Exercise prompt -
Return every line from the listing where the word "height" occurs.

Task material -
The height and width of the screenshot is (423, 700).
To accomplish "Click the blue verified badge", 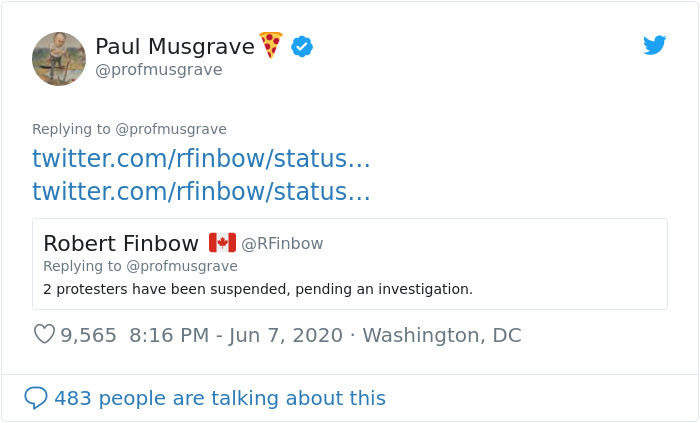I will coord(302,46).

---

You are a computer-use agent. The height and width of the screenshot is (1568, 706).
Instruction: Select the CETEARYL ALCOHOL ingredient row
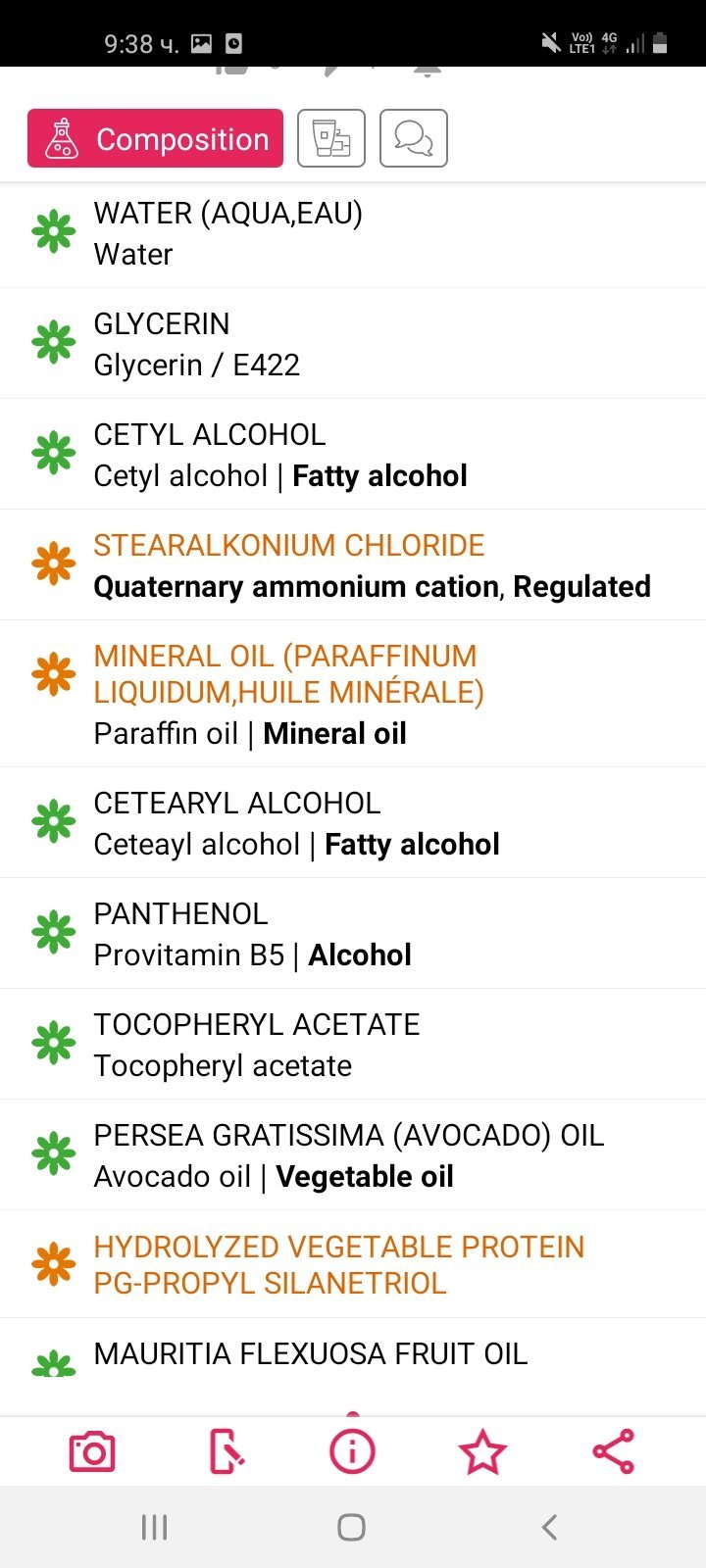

...

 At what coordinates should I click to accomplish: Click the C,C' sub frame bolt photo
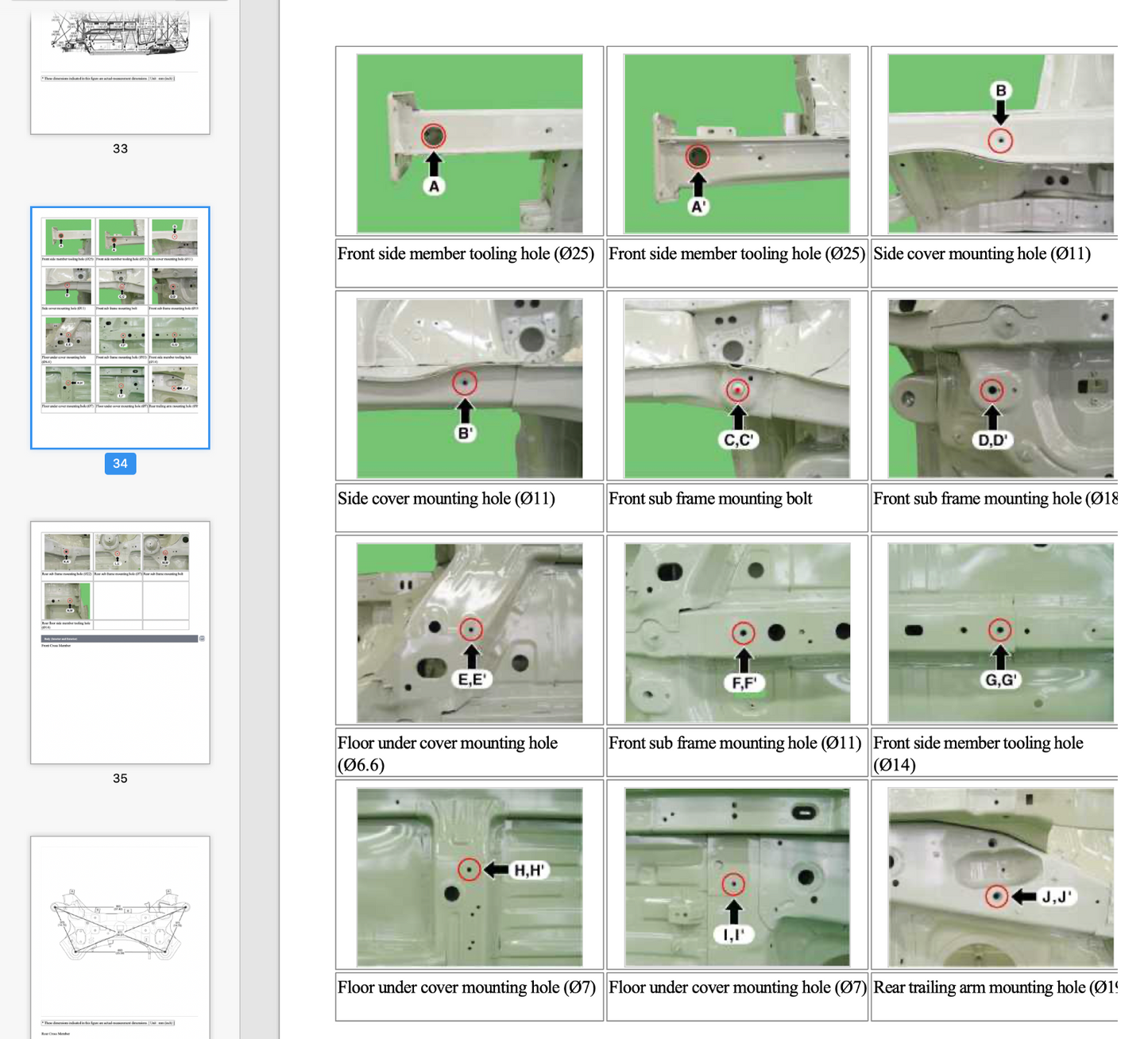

The answer -
The height and width of the screenshot is (423, 700).
You are a computer-use agent. The height and width of the screenshot is (1568, 706).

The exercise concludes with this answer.